El estado de California ha emitido una orden ejecutiva que implementa por primera vez en Estados Unidos un conjunto de directrices obligatorias para la identificación y supervisión del contenido generado por inteligencia artificial.
La medida, de alcance sin precedentes a nivel nacional, introduce la obligación de incorporar marcas de agua en todas las imágenes y vídeos creados o modificados de manera significativa mediante sistemas de IA, según informó el sitio Secret Los Angeles.
El principal cambio derivado de la orden ejecutiva es que el Departamento de Tecnología de California deberá desarrollar recomendaciones técnicas y protocolos para la incorporación visible de marcas de agua en los contenidos generados por inteligencia artificial.
Además, la normativa estatal exige que las empresas tecnológicas que aspiren a contratar con el Estado demuestren la existencia de medidas de seguridad robustas para prevenir el uso indebido de la IA, abordar sesgos algorítmicos, evitar la generación de contenido ilegal y proteger los derechos civiles, según lo consignado por Secret Los Angeles.
La directiva californiana amplía una tendencia regulatoria emergente en Estados Unidos, aunque ninguna otra jurisdicción ha adoptado hasta ahora un esquema tan exhaustivo.
Por ejemplo, Colorado exige evaluaciones de riesgo y advertencias explícitas en aplicaciones de IA de alto impacto social; Illinois exige auditorías antisesgo; y Texas ha promulgado leyes para la divulgación obligatoria de deepfakes en contextos definidos, según el informe de Secret Los Angeles.
El avance de la regulación estatal de IA y sus efectos inmediatos
La orden ejecutiva no se limita a la supervisión. Incluye una instrucción directa para mejorar el acceso ciudadano a servicios públicos mediante tecnología, al encomendar el diseño de una herramienta basada en IA que ayude a los habitantes de California a conectarse de modo más eficiente con programas y prestaciones sociales, en momentos clave como el inicio de una empresa o la búsqueda de empleo, según publica Secret Los Angeles.
De acuerdo con el texto de la medida, las agencias estatales deberán revisar tanto los mecanismos de control sobre la inteligencia artificial como los procedimientos para integrarla de manera eficaz en la provisión de servicios públicos.
Esta doble intención —regulación preventiva y aprovechamiento operativo— sitúa a California a la vanguardia en la definición de estándares administrativos vinculados a la IA en el sector público.
El requerimiento de transparencia técnica y evaluación de riesgos involucra tanto a desarrolladores como a proveedores de tecnología que interactúan con el Estado.
Cualquier empresa interesada en contratos públicos deberá acreditar sistemas activos de monitoreo y mitigación de desviaciones algorítmicas, así como filtros que prevengan la creación o difusión de contenido que vulnere derechos civiles o normativas estatales, según subraya Secret Los Angeles.

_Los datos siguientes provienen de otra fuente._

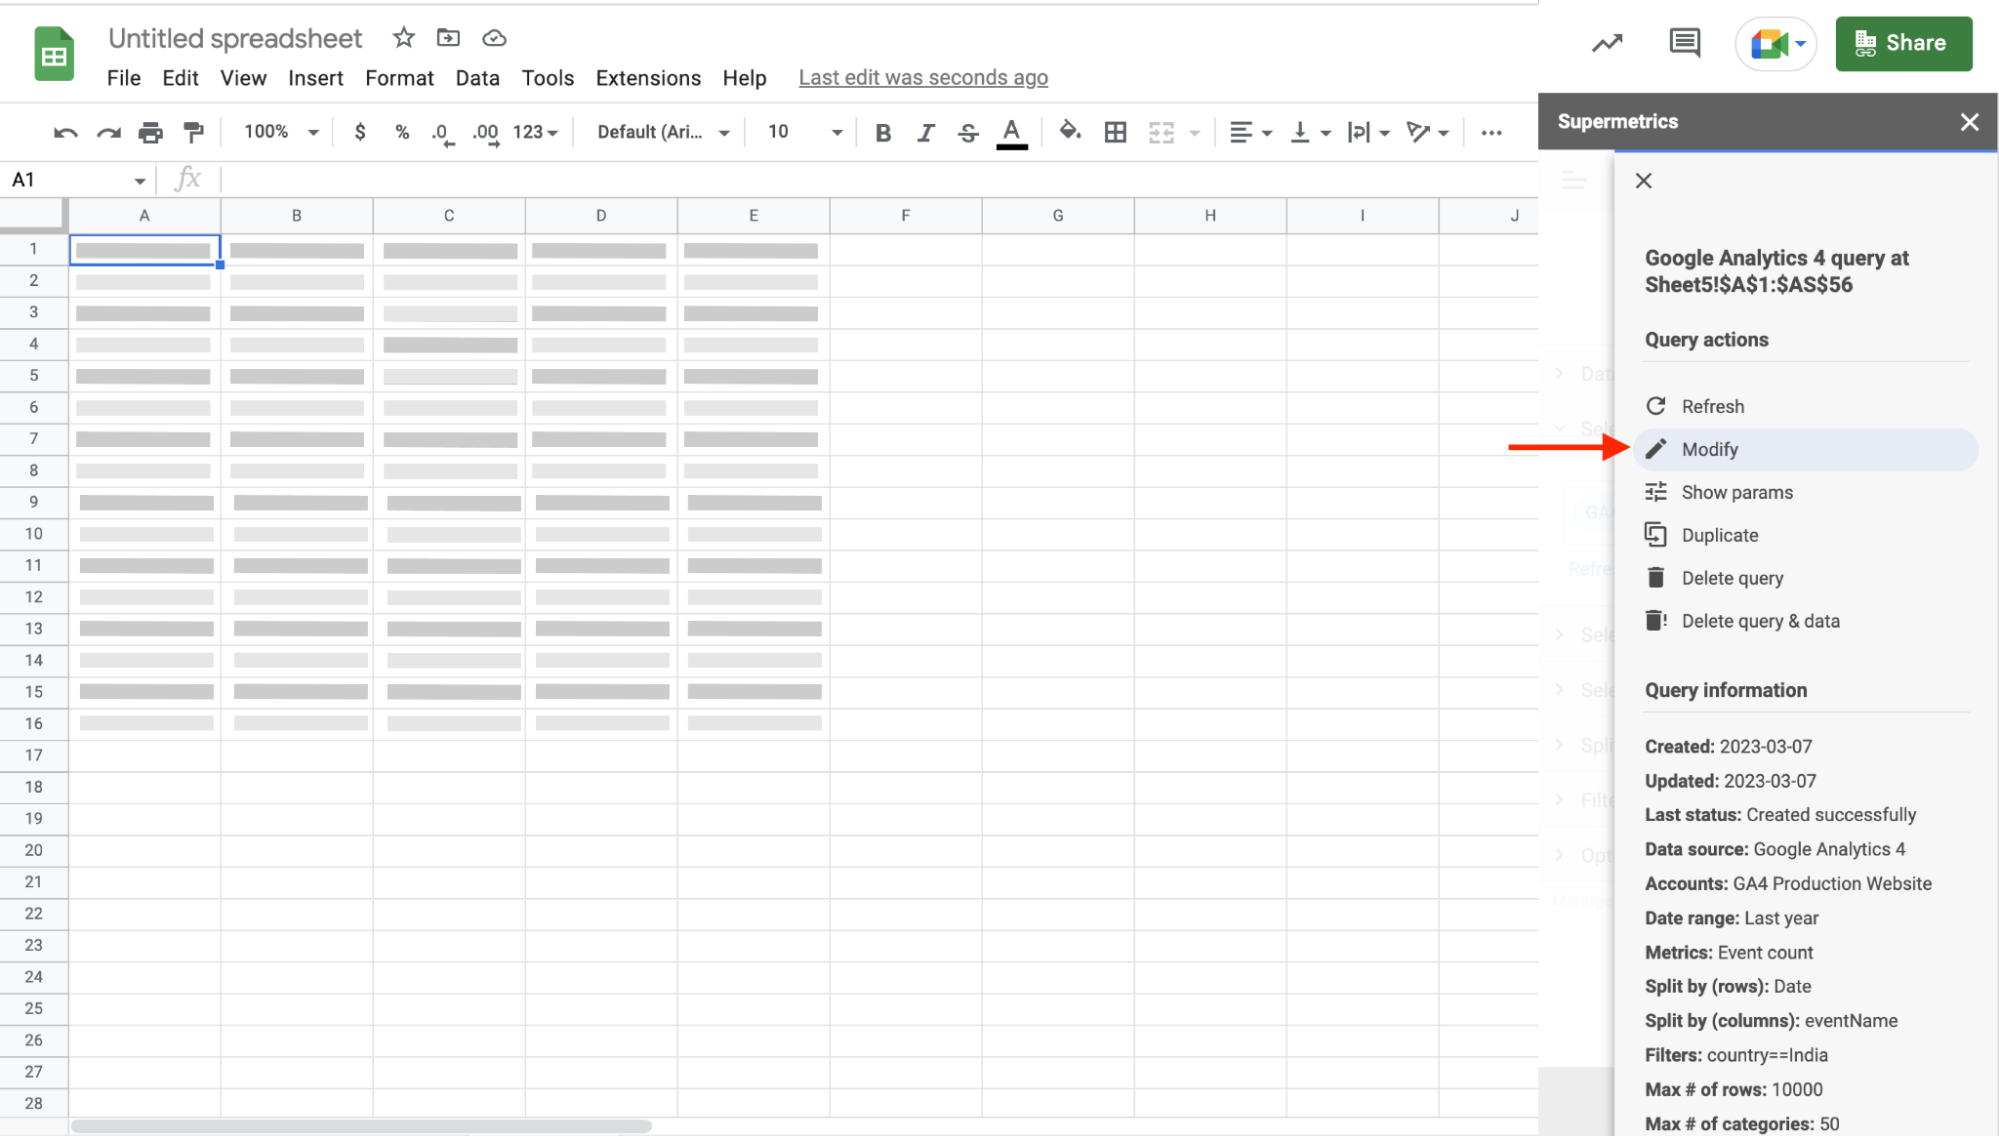Open the Extensions menu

Estados Unidos intensifica el escrutinio sobre la transparencia y el sesgo en algoritmos y medios sintéticos
La iniciativa de California se integra en una ola nacional de medidas estatales orientadas a fortalecer la transparencia algorítmica y combatir la discriminación derivada del uso de inteligencia artificial en sectores como empleo, vivienda y salud.
La Ley de IA de Colorado, citada por Secret Los Angeles, obliga a los operadores de sistemas de alto riesgo a informar de forma clara a los consumidores sobre su funcionamiento y a realizar evaluaciones de riesgo periódicas.
En Illinois, la legislación ordena auditorías para detectar sesgos en sistemas de decisiones automatizadas, mientras que en Texas la normativa más reciente se focaliza en combatir la manipulación mediática, exigiendo que el contenido sintético —como los deepfakes— sea identificado de manera inequívoca cuando se utilice en ámbitos sensibles, según recoge Secret Los Angeles.
La directriz californiana marca un precedente en el control estatal sobre la producción y circulación de imágenes y vídeos sintéticos, reforzando la obligación de visibilidad y trazabilidad de los contenidos digitales que puedan afectar la confianza pública en la información.
Al introducir de manera sistemática las marcas de agua y auditorías técnicas, el Estado aspira a establecer un estándar que, como la normativa reciente de Colorado o las reformas legales en Texas e Illinois, podría replicarse en otras jurisdicciones en el futuro.
Con esta medida, California consolida su liderazgo en la regulación de la inteligencia artificial en Estados Unidos, promoviendo tanto la transparencia digital como la protección de los derechos civiles en el entorno digital.